Sul verde oggi si taglia non si investe! Nella nostra città si è giunti perfino a stendere “innovativi” regolamenti per affittare i nostri giardini storici per feste e iniziative private dato che quattrini per il loro mantenimento non ve ne sono. C’è veramente da chiedersi se gli estensori della nuova Legge abbiano bene presente la realtà quotidiana che ci circonda.

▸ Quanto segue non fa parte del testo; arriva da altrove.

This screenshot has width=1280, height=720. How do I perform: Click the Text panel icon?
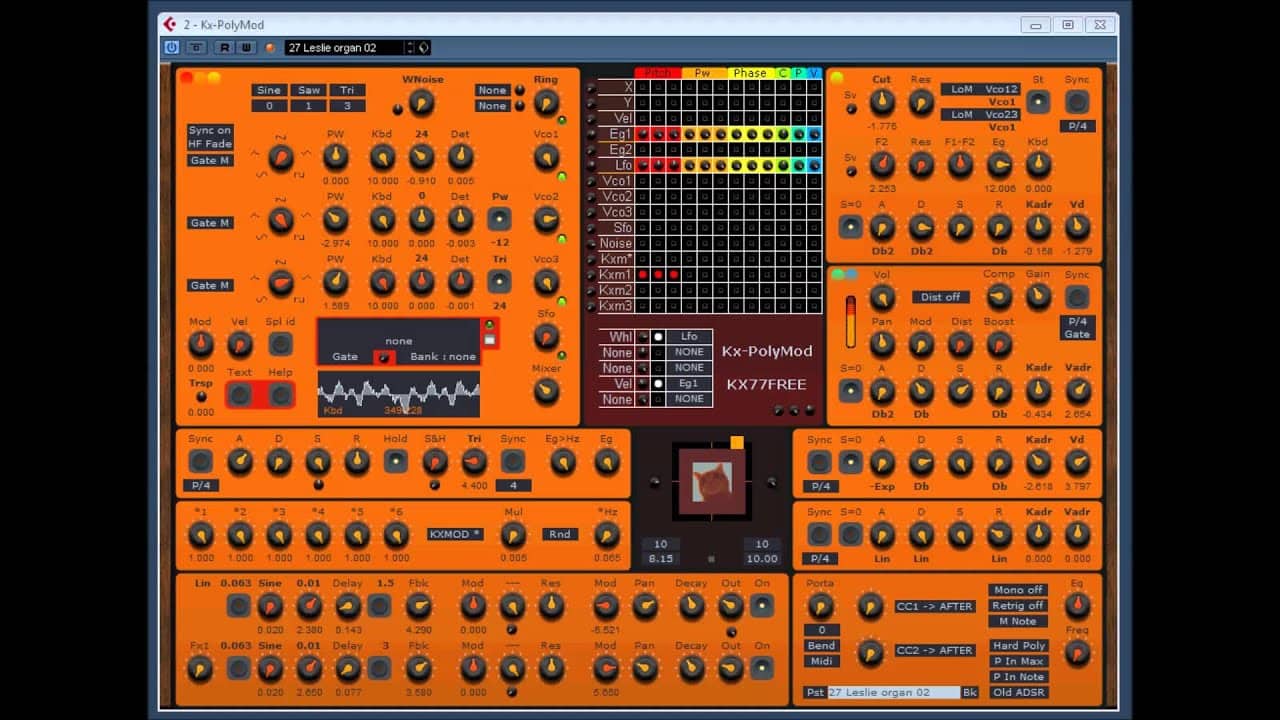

Pur tra molti ma e se, la nuova Legge si sforza di dare una definizione di cosa si debba intendere per albero monumentale, fornisce criteri per la loro tutela e obbliga Comuni e Regioni ad istituire un catasto di questi nostri patrimoni ambientali e paesaggisti; si arriva persino a stabilire la sanzione pecuniaria per chi li abbatta o li danneggi: si va da un minimo di 5000 euro ad un massimo di 100.000, senza ovviamente stabilire quali siano i criteri applicativi dell’una o dell’ altra sanzione. Cifre dunque che sembrano buttate lì senza entrare nel merito specifico dell’albero. Occorrerebbero, invece, criteri estimativi certi e oggettivi che tengano conto delle peculiarità paesaggiste e monumentali del singolo albero. Criteri tra l’altro già pronti e presentati a Varese nel recente Convegno di novembre sugli alberi. Così il nostro cedro del Libano di Villa Mirabello avrebbe un valore di circa 300.000 euro!
Ogni pianta secolare, come ogni monumento artistico, ha un suo valore che varia da specie a specie e da caso a caso… e come la mettiamo dunque con questi 5000 euro a forfait?… ma come dicevo all’inizio forse “quai cos l’e’ mei che nagott!!!”.
Ben venga dunque la Legge n.10 del 14 gennaio 2013.